--- DATA TO EXAMINE ---
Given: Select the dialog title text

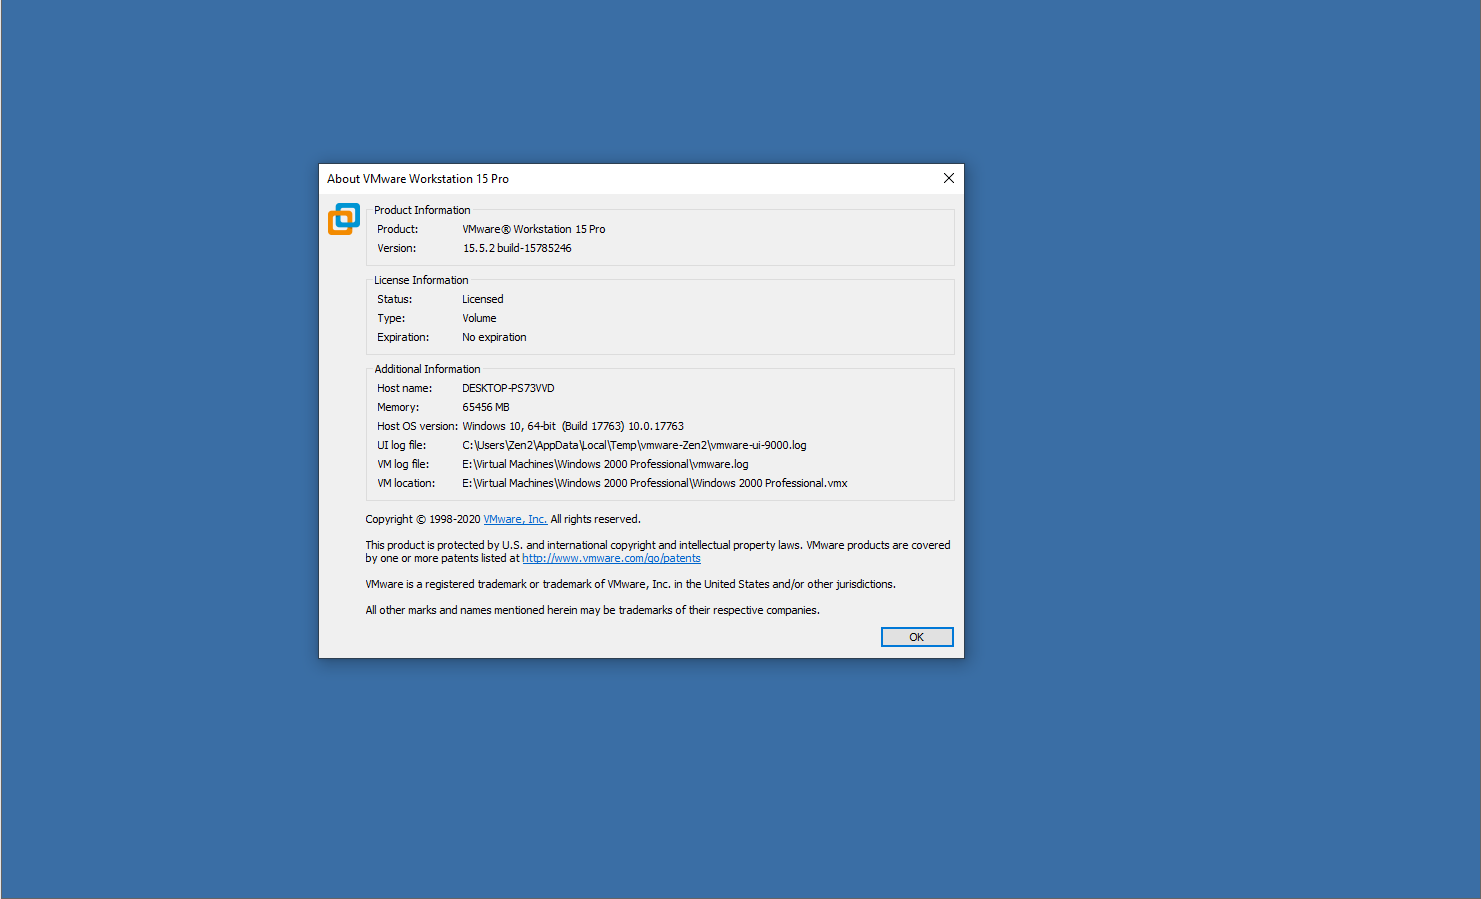Looking at the screenshot, I should (418, 178).
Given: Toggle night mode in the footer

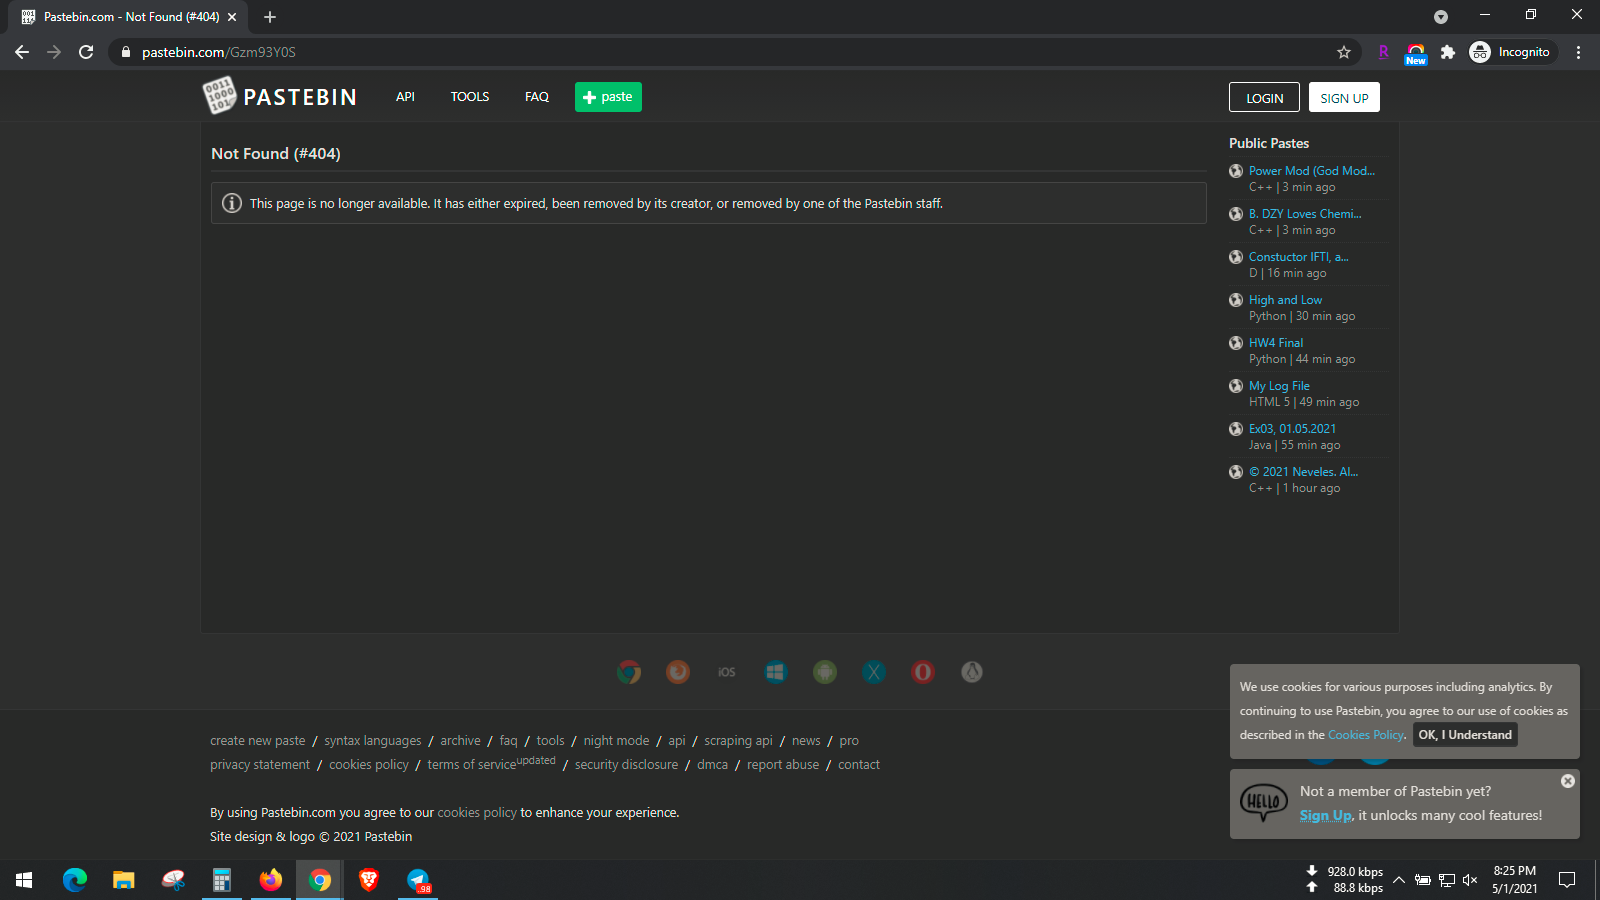Looking at the screenshot, I should (616, 741).
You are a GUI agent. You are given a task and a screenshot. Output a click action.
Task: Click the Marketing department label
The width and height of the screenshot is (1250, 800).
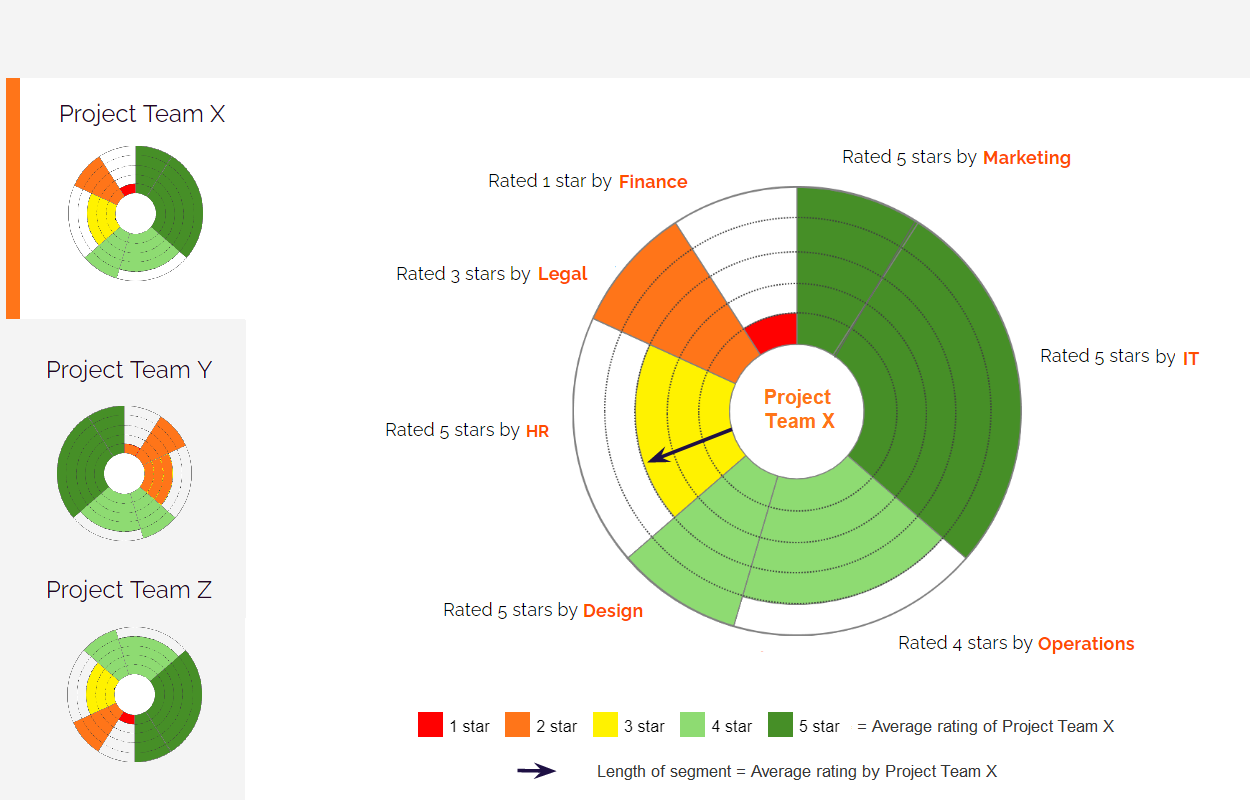(x=1026, y=158)
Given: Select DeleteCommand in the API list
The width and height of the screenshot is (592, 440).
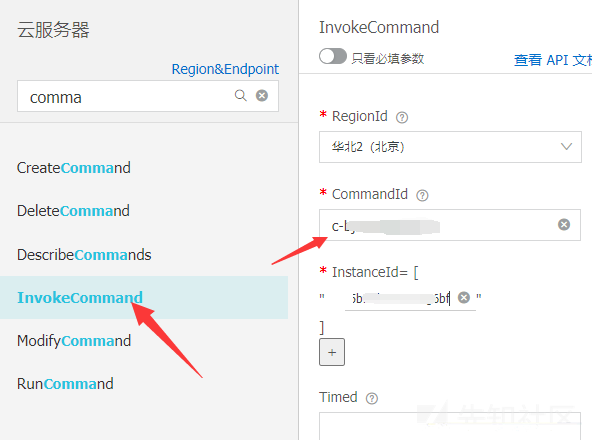Looking at the screenshot, I should point(73,211).
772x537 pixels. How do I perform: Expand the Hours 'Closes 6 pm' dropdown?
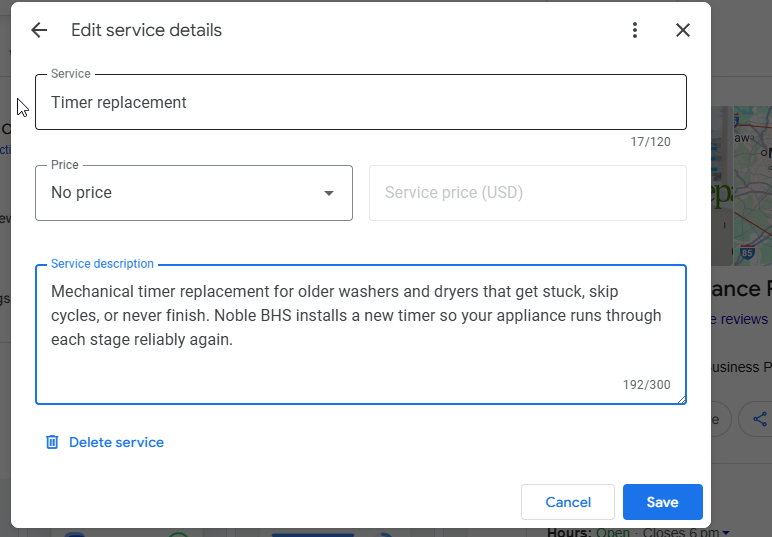[x=726, y=532]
---
-- WORK TO COMPLETE --
Exactly the lines from the one holding "Given: Toggle night mode in the footer" to the last line of the records above should be duplicated, with no pictures among them.

-- OUTPUT --
Given: Toggle night mode in the footer

Looking at the screenshot, I should (616, 741).
You are a GUI agent. You are given a task and a screenshot. Output a click action.
Task: Click the Marketing department label
The width and height of the screenshot is (1250, 800).
(x=1026, y=158)
Given: Select DeleteCommand in the API list
The width and height of the screenshot is (592, 440).
Looking at the screenshot, I should point(73,211).
772x537 pixels. How do I perform: Expand the Hours 'Closes 6 pm' dropdown?
[x=726, y=532]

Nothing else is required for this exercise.